Mark, you're describing some problems that suggest a solution to other frustrations you've been having here.
You've mentioned people being rough on you in other threads, and how that's very upsetting for you. You've also mentioned sometimes being too tired to think straight, and that your condition can make it hard to focus. And the meds on top of all that.
For most people in the forum (except anyone you've met in real life) you are what you post. We read what you've written and that's all we have to go on to get a sense of you, and to form our reactions to you. I think you need to sit down and think hard about what you post here.
You've acknowledged that you post a huge, huge amount. You've also acknowledged that you sometimes can't focus (from the tourettes) and sometimes can't think straight (from fatigue), and that your meds can knock you out.
I want to suggest to you that if, at a particular time, you are very tired, or muddy-headed, or feeling upset, that you shouldn't post at those times. This is not just for you. If I am very tired, upset, or muddy-headed, I try not to post during those times either. It would just make it more likely that I post garbage on the forum, or at least posts that aren't going to do me (or anyone else) any good. So during those times I just read. If I find that reading makes me want to respond, I get away from the computer and read something non-interactive, like a book. Or do something else entirely. Push ups. Yoga. Clean my bedroom. Whatever.
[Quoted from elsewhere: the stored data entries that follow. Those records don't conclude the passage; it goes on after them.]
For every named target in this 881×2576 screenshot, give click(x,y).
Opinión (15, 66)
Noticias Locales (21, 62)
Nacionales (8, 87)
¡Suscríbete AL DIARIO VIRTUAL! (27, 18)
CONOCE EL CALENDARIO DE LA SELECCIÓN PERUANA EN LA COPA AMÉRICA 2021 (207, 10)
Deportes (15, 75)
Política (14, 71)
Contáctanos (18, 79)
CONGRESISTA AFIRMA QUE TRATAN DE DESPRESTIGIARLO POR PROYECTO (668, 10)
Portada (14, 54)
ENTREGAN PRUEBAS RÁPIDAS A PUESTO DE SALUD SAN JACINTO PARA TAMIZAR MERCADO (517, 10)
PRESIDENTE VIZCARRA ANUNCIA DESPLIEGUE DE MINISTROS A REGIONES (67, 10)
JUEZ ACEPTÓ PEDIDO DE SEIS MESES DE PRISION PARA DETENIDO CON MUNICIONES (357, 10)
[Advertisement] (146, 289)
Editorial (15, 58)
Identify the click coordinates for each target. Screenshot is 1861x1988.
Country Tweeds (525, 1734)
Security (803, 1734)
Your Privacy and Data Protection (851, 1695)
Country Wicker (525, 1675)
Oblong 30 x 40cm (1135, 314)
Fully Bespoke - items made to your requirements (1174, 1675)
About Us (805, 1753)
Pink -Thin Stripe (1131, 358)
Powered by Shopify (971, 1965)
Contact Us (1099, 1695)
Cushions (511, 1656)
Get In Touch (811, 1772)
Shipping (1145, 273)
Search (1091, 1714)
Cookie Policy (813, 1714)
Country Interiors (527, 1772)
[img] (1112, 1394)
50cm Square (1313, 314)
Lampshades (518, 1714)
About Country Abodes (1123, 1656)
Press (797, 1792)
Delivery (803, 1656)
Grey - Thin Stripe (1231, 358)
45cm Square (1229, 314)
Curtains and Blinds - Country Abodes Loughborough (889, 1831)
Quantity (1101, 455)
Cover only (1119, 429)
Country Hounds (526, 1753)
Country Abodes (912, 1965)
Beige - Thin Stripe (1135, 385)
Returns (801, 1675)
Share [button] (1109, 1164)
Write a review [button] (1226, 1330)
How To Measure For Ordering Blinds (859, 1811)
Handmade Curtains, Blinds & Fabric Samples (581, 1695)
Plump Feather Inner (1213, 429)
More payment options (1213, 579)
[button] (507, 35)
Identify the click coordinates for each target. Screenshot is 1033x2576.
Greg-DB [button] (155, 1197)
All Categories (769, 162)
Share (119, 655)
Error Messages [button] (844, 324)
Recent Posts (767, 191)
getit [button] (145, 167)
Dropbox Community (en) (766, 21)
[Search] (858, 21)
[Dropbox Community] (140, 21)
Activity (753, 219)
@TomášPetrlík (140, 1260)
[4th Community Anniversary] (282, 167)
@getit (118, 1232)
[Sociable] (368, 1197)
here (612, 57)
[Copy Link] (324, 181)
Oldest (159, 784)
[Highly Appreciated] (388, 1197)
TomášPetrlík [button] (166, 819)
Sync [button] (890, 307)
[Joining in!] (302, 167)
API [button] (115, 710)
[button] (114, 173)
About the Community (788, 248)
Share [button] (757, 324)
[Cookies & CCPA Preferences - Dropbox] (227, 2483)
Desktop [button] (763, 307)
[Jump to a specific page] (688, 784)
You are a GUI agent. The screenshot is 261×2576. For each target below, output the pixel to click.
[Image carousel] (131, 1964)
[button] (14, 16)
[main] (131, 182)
There's something else you need to do (IMO), and this one can be a little painful, but I think it's a necessary step for you. You need to realize that there are a whole lot of subjects that you don't know very much about. And some of these subjects, well, you either think you know more than you do, or you don't realize there's anything to know. On top of that, there are lots of people on this forum who *do* know a huge amount about these subjects. So if you start posting and your writing tone takes on a knowledgeable air but the content of what you're saying shows that you don't know what you're talking about, some people are going to be annoyed, even disgusted. I think that's one of the times they come back with the jokes at your expense. I think they're blowing off steam they need to blow off, because you've created some stress for them with the way you make some of those posts.
I'm not saying it's always ok for them to do that. But you can stop prompting it, or prompt it much less, if you stop and think things through a little better. Remind yourself that you often seem to feel like you're more of an expert than you are. Remind yourself that there are times when it's better not to post. If you find yourself unable to think things through very well, that would be one of those times. Honestly, this is true for anyone. I probably post about 1/3 of all the stuff I start to type here. Sometimes I think I've got something really brilliant to say, and I have to stop and say to myself "kid, you could well be the only member of your fan club on this one." One trick I use is that when I want to post something but a little voice in my head tells me it might not be the best idea, I'll type it into a text file, save it, read it later or the next day, and *then* decide if I want to post it.
Another thing, now that you've had some bad experiences here, is to remember those experiences and see if you can start to get an intuitive sense of what type of posting brings the reactions that hurt you. You're about to post something new, or respond to something someone's said. Think about what you're about to say and how you're about to say it. Ask yourself, "How do I think people are going to respond to this?" and "How do I think I'm going to feel about their responses? Will they probably be very upsetting to me?" Not posting those things is just a matter of self-preservation. Really, it's ok to walk away from the machine sometimes.